Dementia affects about 820,000 people in England and about 15,000 of these people age aged 65 or less; it is not a single illness but a group of symptoms caused by damage to the brain.
The most common cause is called Alzheimer’s Disease, another is Vascular Dementia which can develop following a stroke, or if there is blood vessel damage that interrupts the supply of blood to your brain.
Dementia is not a normal consequence of growing old.
As we get older, many of us notice our brain is not as agile and our memory not as sharp as it used to be; it is quite a common observation but it can make us wonder if these memory problems could be an early sign of dementia.
The symptoms of dementia include:
- Memory loss, such as remembering past events much more easily than recent ones.
- Problems thinking or reasoning, or finding it hard to follow conversations or TV programmes.
- Feeling anxious, depressed or angry about memory loss, or feeling confused, even when in a familiar environment.

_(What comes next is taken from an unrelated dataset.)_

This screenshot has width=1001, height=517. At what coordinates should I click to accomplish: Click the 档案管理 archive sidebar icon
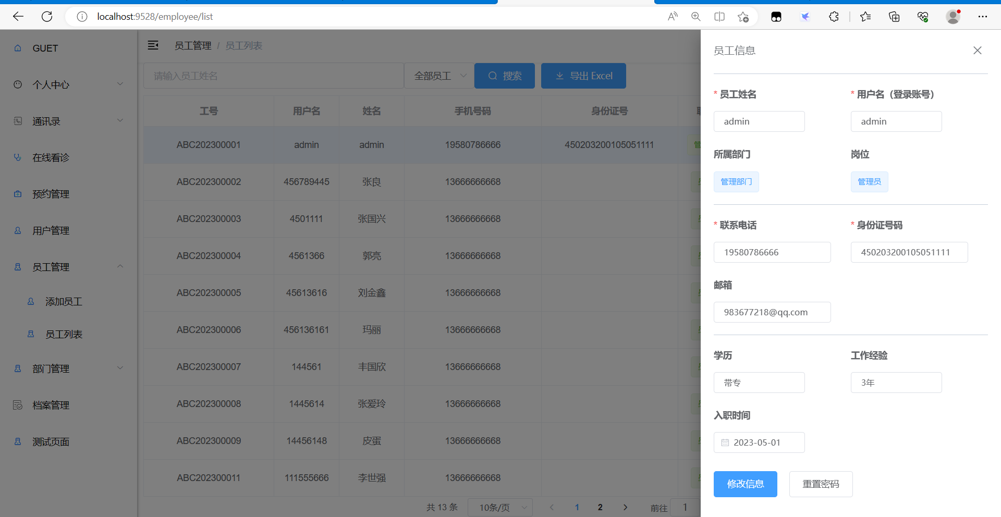[17, 405]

Dementia is progressive, which means that the symptoms will get worse over time. It can happen to anyone and there is currently no cure, but treatments can slow the progression of the disease.
If it is diagnosed early enough there are lots of things that can be done to help you overcome problems and improve the quality of your life.
Why is it important to make the diagnosis early?
A diagnosis can help a person get information, advice and support, and enable them and their family to plan for the future. It can also rule out other conditions that might be treatable, such as depression, other causes of confusion.
Medication to slow the progress of the disease
Depending on the stage of the condition, medication can be helpful. In many circumstances medication can help to slow the progression of the disease. In addition many people with dementia also suffer from agitation and depression and it is important to address these symptoms, which sometimes is best treated with medication.